Таким образом, побуждения Ляпуновых и Сунбулова, Истомы Пашкова с товарищами и разношерстного сброда Болотникова были совершенно различны, но они объединялись в одном стремлении: каждый, пользуясь смутой, хотел добыть себе более высокое положение, нежели то, которое он занимал в Московском государстве. «Всяк же от своего чину выше начашя всходити, – говорит Авраамий Палицын, – раби убо господие хотяще быти, и невольнии к свободе прескачюще…»

Примеру Рязани последовало 20 городов в нынешних губерниях: Орловской, Калужской и Смоленской. В Поволжье также встали за царя Димитрия многие крестьяне и холопы. К ним присоединилась мордва, и скоро Нижний Новгород был осажден мятежными толпами под начальством Ивана Доможирова; наконец смута перешла на Вятку, Каму и в далекую Пермь; всюду чернь держала сторону Димитрия. Но в Астрахани случилось наоборот: здесь изменил Шуйскому царский воевода князь Хворостинин.

Усилившись дружинами Истомы Пашкова и Ляпунова, Болотников не мешкая двинулся из Кром на Москву; переходя Оку, он взял и разграбил Коломну.

Молодой царский племянник, уже знакомый нам великий мечник Лжедимитрия, князь Михаил Васильевич Скопин-Шуйский, разбил один из воровских отрядов на реке Пахре, но зато главная московская рать, которой начальствовал князь Мстиславский, потерпела полное поражение от мятежников в 80 верстах от Москвы, после чего Болотников, как год тому назад расстрига, занял село Коломенское под самой столицей, которую с середины октября 1606 года он стал держать в осаде.

Население Москвы, ошеломленное этой осадой войсками «царя Димитрия», начало скоро терпеть нужду, и цены на хлеб страшно поднялись; в церквах стали служиться просительные молебны, и был установлен покаянный пост по видению одного святого мужа; всем казалось, что царствованию Шуйского скоро наступит конец.
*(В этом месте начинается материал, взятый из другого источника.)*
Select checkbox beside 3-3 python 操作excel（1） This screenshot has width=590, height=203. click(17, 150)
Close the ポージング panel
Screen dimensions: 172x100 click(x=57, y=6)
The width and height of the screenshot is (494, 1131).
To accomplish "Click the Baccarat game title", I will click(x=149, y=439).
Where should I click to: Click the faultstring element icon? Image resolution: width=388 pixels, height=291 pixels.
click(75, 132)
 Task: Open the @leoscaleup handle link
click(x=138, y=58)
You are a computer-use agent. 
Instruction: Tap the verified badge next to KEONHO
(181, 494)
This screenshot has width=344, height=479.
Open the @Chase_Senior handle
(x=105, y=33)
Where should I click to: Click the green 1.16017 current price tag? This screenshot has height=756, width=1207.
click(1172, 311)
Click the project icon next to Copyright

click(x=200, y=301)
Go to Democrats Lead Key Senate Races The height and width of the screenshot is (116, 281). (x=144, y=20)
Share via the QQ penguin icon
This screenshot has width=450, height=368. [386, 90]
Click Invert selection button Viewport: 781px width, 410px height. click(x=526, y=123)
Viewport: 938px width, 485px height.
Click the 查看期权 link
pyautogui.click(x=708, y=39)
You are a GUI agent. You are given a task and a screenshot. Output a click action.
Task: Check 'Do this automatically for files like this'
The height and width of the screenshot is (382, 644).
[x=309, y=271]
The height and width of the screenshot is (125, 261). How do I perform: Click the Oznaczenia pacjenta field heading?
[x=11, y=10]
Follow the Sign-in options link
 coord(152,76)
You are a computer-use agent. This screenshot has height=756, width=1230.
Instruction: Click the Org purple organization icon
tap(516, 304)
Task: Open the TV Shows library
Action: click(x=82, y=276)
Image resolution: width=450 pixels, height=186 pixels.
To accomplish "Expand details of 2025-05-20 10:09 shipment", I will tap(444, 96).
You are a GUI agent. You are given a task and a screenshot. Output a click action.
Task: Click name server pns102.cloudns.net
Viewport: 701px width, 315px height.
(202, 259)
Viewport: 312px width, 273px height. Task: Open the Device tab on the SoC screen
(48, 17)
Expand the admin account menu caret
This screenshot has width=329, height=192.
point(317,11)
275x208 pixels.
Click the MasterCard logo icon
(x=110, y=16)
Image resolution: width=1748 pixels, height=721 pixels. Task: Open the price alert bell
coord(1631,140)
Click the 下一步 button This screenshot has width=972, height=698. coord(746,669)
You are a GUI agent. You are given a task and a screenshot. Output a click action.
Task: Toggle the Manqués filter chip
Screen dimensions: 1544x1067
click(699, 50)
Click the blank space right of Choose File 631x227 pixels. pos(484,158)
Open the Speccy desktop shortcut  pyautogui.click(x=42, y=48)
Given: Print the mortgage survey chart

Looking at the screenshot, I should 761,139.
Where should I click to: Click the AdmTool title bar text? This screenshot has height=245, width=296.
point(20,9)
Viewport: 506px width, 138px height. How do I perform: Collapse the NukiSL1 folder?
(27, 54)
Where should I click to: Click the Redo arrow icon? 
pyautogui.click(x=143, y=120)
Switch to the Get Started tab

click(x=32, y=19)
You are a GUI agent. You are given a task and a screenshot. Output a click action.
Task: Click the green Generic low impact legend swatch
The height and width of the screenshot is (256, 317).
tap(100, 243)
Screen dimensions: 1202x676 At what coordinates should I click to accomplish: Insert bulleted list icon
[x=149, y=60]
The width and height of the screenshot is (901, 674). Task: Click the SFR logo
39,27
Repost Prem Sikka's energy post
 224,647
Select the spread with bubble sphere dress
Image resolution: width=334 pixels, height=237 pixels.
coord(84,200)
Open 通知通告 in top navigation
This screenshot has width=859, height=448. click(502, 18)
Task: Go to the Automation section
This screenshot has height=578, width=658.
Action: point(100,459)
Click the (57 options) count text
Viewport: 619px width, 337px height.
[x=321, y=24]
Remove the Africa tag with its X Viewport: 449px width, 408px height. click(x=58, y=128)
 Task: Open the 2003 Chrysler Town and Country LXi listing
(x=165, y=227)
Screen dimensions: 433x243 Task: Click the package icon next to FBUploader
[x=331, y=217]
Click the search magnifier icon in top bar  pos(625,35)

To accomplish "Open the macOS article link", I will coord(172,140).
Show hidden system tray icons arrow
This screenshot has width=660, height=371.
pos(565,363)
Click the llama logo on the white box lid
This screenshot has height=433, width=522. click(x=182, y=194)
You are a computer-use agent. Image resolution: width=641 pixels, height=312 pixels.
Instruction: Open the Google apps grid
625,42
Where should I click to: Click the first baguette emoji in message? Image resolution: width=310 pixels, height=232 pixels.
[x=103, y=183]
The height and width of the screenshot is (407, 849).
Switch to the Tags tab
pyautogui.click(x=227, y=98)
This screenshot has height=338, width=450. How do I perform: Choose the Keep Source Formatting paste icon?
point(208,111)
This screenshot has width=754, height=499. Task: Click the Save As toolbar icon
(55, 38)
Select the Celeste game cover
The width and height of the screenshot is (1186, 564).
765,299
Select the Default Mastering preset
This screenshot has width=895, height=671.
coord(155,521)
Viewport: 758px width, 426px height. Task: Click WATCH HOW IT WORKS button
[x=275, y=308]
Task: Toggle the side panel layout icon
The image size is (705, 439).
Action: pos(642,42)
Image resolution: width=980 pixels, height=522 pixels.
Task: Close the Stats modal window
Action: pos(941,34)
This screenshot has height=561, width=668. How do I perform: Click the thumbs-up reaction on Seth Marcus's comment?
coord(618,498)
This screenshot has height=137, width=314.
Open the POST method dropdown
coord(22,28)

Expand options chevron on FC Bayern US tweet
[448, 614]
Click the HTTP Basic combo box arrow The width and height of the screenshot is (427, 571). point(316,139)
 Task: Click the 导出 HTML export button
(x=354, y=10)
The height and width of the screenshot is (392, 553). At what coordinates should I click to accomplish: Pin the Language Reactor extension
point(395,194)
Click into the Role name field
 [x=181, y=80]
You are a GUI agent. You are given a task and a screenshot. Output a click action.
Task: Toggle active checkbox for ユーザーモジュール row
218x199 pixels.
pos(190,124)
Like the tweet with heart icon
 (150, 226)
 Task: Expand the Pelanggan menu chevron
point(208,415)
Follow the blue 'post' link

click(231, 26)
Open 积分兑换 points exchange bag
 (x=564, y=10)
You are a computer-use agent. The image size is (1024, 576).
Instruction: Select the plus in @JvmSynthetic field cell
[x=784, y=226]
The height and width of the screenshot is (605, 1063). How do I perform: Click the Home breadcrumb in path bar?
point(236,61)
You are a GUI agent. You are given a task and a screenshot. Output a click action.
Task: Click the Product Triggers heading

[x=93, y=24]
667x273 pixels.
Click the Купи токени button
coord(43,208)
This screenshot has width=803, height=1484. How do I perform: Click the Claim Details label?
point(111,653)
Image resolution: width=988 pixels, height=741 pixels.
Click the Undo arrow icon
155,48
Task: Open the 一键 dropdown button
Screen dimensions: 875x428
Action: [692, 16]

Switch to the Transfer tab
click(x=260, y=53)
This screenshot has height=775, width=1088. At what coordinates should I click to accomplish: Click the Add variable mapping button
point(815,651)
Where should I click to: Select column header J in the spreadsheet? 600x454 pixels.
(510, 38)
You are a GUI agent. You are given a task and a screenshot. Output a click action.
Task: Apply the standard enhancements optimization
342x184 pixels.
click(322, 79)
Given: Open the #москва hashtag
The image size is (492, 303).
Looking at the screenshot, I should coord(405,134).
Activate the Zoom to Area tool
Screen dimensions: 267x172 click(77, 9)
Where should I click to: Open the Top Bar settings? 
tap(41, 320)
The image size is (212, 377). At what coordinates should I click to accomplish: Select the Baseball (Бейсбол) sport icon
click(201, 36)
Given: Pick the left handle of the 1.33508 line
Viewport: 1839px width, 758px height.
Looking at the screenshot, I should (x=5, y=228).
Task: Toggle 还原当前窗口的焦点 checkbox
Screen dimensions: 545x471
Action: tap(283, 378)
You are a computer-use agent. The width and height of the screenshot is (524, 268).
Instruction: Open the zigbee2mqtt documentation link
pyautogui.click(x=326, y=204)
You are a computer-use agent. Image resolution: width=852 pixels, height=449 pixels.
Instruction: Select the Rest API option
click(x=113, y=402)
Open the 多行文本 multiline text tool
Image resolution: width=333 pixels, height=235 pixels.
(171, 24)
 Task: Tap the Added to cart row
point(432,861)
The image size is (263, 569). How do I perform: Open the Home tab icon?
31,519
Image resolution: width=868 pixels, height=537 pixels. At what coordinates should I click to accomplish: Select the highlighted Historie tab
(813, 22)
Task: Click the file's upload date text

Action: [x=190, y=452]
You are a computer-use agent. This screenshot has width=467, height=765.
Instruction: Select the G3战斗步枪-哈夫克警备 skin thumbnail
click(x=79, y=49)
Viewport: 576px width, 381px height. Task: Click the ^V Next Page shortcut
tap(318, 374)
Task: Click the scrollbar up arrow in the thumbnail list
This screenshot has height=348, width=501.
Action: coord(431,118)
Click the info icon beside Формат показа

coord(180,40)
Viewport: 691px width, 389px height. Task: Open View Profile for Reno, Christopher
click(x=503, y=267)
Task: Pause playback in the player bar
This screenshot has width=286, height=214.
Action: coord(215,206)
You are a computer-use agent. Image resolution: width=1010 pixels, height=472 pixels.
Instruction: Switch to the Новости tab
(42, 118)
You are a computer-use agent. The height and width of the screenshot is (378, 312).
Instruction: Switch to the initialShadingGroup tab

Но его спасли нелады, поднявшиеся в стане осаждающих.

Ляпунов, Сунбулов и Истома Пашков с приведенными ими дворянскими дружинами скоро поняли, с кем они имеют дело, сойдясь с Болотниковым. Последний не переставал рассылать грамоты, призывавшие чернь на грабежи и убийства всех, кто стоит выше ее по положению. Обсудив положение дел и решив, что выгоднее держаться «боярского царя» Шуйского, чем Болотникова и других сторонников неизвестно где скитающегося Димитрия, 15 ноября Григорий Сунбулов и Прокофий Ляпунов со своими рязанцами ударили челом Василию Ивановичу, сознав свою вину, и были, конечно, им прощены, причем Прокофий Ляпунов получил звание думного боярина. Шуйский послал затем уговаривать и Болотникова отстать от самозванца, но тот отказался. «Я дал душу свою царю Димитрию, – отвечал он, – и сдержу клятву, буду в Москве не изменником, а победителем». Тогда 2 декабря из Москвы вышел с войском князь М.В. Скопин-Шуйский; он вступил в бой с мятежниками и разбил их у Данилова монастыря; казаки и холопы бились с большим ожесточением, но Истома Пашков во время сражения перешел на сторону Шуйского и тем дал его войскам победу. Болотников еще три дня упорно оборонялся в своем укрепленном стане у села Коломенского; затем он отступил на Серпухов, а оттуда на Калугу, где заперся, так как калужане объявили, что будут кормить его рать в течение года.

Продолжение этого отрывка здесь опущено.